India’s defence minister faced new questions Thursday over a 2016 deal to buy Rafale fighter jets from France, which critics say unfairly profited a key backer of Prime Minister Narendra Modi.
Speaking at a briefing in Paris, Nirmala Sitharaman reiterated the government’s claim that it had no idea the jets’ builder, Dassault Aviation, would team up with Reliance Group, run by the Indian billionaire Anil Ambani.
Several reports say Dassault was forced to choose Reliance by Modi, despite its having almost no experience in the aviation sector.
On the eve of Sitharaman’s visit French investigative website Mediapart quoted the notes of a meeting between Dassault management and workers’ representatives which described the choice of Reliance as “imperative and compulsory”.
“We are very clear: With the government of France, we agreed to purchase 36 Rafale aircraft in flyaway condition,” Sitharaman said.
“And in an intergovernmental agreement, there are no mentions of any individual firms,” she said.
Pressed on whether India would go ahead with the deal amid a chorus of “crony capitalism” claims and complaints filed by Indian anti-corruption groups, the minister adopted a more combative tone.
“It is more for the companies which have chosen A, B or C as their partners to answer questions if there are any,” she said.

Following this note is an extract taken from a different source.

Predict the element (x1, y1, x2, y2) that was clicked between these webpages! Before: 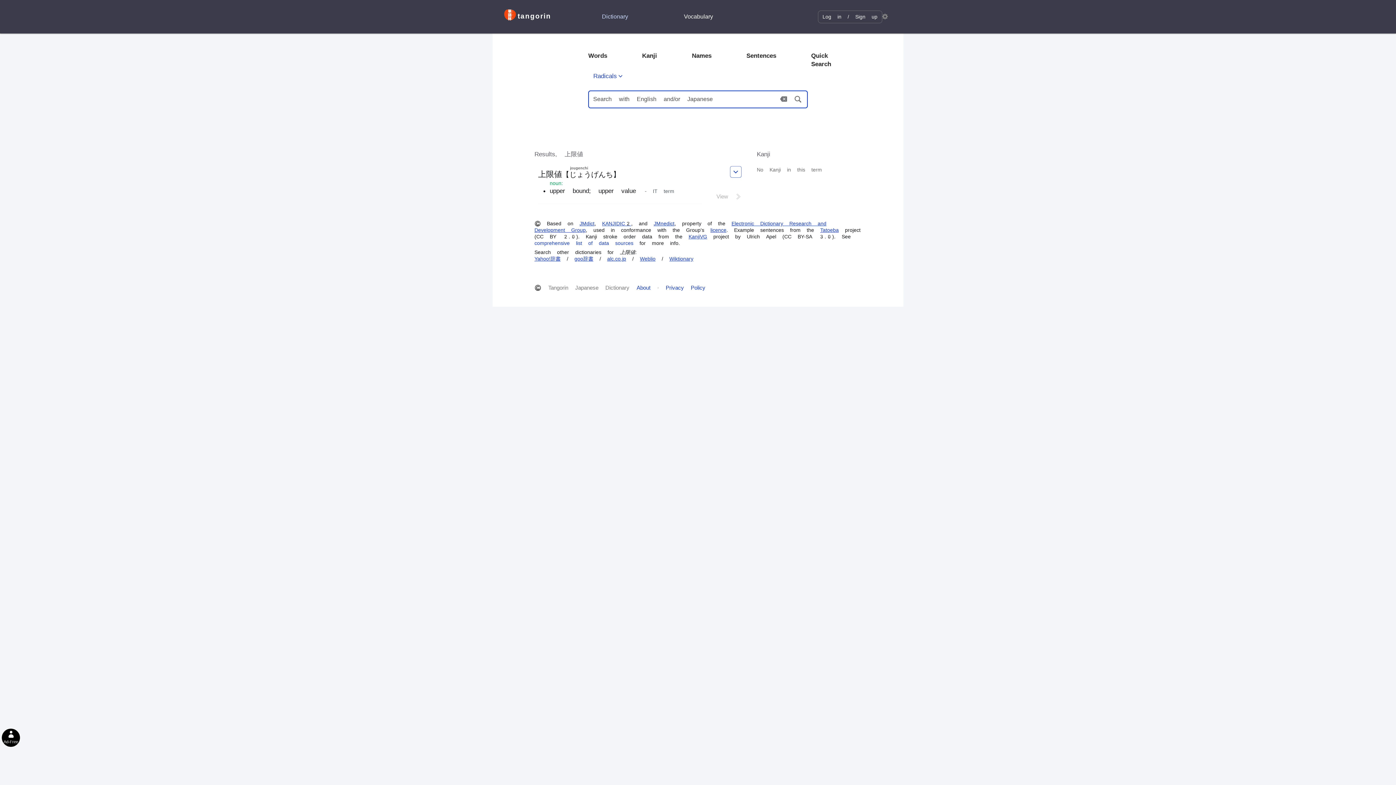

Dassault on Wednesday contested the Mediapart report, saying it had “freely chosen” to form a joint venture with Reliance.

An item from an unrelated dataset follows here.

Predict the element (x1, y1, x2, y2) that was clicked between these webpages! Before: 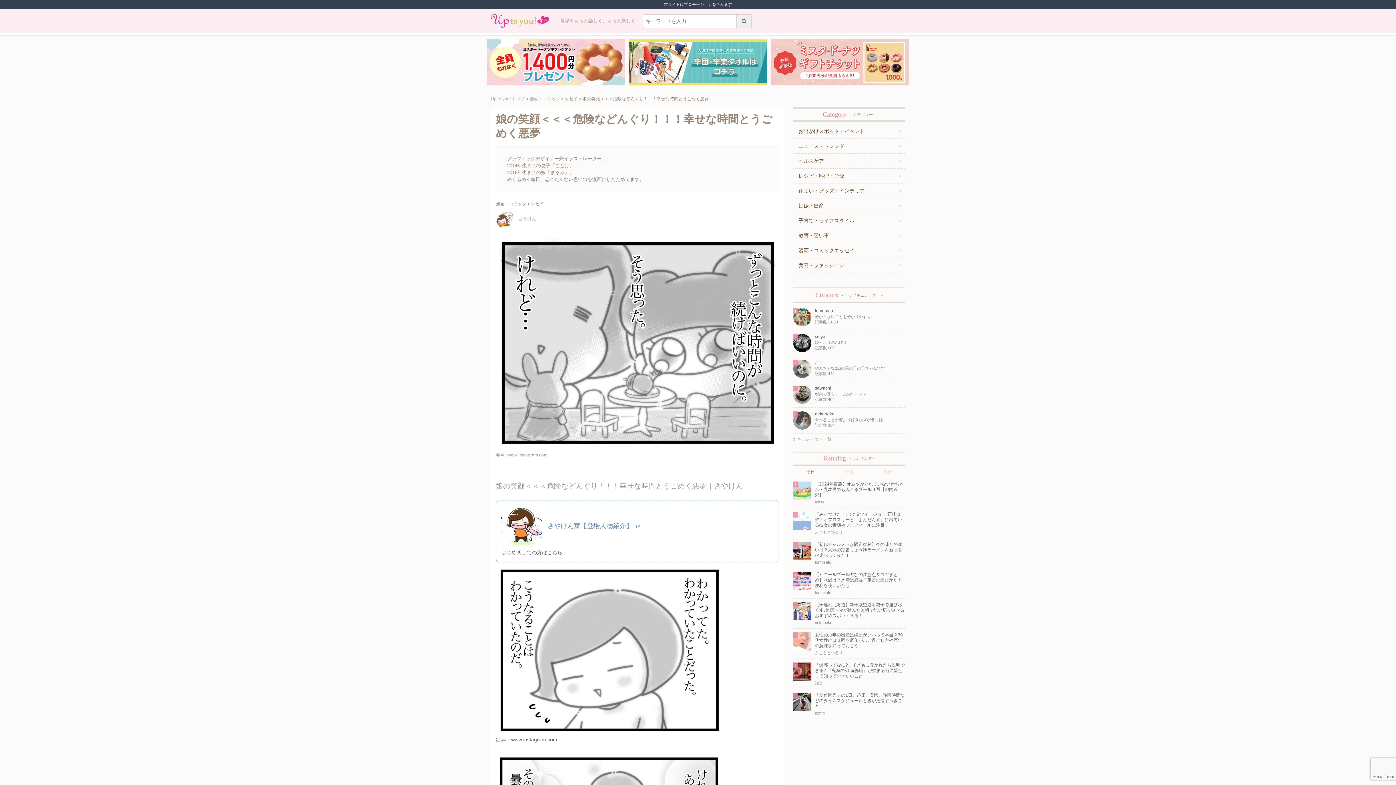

But that stance was contradicted recently by former French president Francois Hollande, under whose watch the Rafale deal was signed.
Hollande said last month that France had “no choice” but to join with Reliance after it was pushed by the Indian government — comments which were seized upon by Indian opposition parties.
Under Indian defence procurement rules, foreign companies winning contracts must “offset” or reinvest half the total value — in this case around eight billion euros — in joint ventures or purchases with Indian firms.
Dassault Aviation’s CEO Eric Trappier told AFP that a joint factory with Reliance in the central Indian city of Nagpur represented “around 10 percent” of the roughly four billion euros of offset investments.
“We’re in talks with about 100 Indian firms, including around 30 with which we’ve already confirmed partnerships,” he said.
Dassault negotiated for years with India’s state-owned Hindustan Aeronautics Limited (HAL) for the order, with the jets being jointly built in India.
But those talks were cancelled after Modi took office, when he decided to purchase the jets directly from France.